どのSF技術もそうだが、新しもの好きたちはVRとARを、まるでそれらが夢の世界のものであるかのようにはやし立てる。どちらもいまはまだメインストリームではないし、それどころか普及すらしていないが、いつか誰かが実現させるであろう空想の世界には欠かせないものだ、と。そして、その世界にメタヴァースが加わったいま、テック業界の伝道者たちは喜々として「その空想の未来へのチケットとして誰もがヘッドセットを装着しなければならない」と言うのだ。

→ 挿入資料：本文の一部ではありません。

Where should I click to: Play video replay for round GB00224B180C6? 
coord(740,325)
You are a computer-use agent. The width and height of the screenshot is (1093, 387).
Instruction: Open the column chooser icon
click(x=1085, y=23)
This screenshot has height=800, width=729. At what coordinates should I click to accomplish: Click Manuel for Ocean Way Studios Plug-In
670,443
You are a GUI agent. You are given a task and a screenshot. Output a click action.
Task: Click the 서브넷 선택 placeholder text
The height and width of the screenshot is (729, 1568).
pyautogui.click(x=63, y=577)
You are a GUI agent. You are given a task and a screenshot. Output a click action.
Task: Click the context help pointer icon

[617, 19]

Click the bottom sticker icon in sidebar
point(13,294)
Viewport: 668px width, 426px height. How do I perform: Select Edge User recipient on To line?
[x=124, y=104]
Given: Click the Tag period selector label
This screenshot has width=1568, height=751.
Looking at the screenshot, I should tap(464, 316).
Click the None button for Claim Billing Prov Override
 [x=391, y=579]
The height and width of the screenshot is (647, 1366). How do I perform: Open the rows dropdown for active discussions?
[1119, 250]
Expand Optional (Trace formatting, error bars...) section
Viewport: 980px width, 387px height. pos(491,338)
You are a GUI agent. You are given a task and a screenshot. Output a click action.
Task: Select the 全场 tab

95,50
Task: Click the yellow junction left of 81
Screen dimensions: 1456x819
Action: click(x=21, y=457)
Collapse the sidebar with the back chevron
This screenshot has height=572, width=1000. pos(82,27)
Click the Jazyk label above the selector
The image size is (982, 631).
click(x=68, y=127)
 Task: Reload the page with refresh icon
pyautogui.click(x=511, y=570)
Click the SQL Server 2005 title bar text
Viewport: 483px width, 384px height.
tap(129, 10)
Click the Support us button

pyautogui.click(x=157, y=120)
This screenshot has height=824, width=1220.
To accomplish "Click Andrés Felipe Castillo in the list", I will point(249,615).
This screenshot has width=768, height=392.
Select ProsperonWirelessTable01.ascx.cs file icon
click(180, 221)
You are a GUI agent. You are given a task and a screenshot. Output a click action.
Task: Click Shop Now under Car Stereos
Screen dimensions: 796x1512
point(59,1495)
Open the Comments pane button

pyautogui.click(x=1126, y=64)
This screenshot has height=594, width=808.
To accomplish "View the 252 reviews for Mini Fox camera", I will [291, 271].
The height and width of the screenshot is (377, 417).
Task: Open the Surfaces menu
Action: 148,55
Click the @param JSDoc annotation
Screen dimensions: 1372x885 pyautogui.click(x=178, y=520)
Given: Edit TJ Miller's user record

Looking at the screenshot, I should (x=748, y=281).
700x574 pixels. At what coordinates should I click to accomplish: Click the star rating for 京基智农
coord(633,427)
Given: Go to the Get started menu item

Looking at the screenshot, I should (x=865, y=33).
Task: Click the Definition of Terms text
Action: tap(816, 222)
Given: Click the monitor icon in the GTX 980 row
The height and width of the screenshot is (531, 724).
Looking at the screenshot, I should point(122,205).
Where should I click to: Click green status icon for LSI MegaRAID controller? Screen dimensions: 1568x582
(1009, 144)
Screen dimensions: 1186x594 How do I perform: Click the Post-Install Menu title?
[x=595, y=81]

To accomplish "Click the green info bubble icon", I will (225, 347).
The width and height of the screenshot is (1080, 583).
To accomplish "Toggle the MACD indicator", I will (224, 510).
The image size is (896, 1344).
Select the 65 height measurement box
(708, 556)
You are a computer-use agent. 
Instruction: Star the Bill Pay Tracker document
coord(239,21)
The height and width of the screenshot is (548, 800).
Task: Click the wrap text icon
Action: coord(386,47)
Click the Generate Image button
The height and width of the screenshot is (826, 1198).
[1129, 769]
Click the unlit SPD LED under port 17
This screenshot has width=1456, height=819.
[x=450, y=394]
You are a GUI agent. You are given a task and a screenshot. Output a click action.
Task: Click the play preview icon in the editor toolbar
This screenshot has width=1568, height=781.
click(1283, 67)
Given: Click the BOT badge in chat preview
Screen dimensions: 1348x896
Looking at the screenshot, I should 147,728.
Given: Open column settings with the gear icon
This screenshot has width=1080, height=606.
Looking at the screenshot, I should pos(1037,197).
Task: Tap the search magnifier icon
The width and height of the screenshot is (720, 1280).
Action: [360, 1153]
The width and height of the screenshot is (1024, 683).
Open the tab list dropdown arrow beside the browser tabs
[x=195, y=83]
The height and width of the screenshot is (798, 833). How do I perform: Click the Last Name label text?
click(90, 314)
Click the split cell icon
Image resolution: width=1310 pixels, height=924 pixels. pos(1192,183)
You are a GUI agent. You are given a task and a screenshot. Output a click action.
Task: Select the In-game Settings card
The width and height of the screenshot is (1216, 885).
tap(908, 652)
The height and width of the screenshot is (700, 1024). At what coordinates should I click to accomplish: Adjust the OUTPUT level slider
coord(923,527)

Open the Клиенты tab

「現在、ほとんどのXRはUnityを利用してつくられている」と『WIRED』に語るUnity Technology(ユニティ・テクノロジー)のサンフランシスコ本社の面々のなかでも、拡張・仮想現実部門副社長であるティモニ・ウェストほど、VRとARの現状を深く知る者は他にほとんどいない。彼女は将来的にはほぼすべてのクリエイティヴツールにXRが構成要素として何らかの形で関係することになると確信している。だが同時に、浮き足立つことなくしっかり地に足を着けている。そうしなければ、XRの非公式な指導者として活動することができなくなるからだ。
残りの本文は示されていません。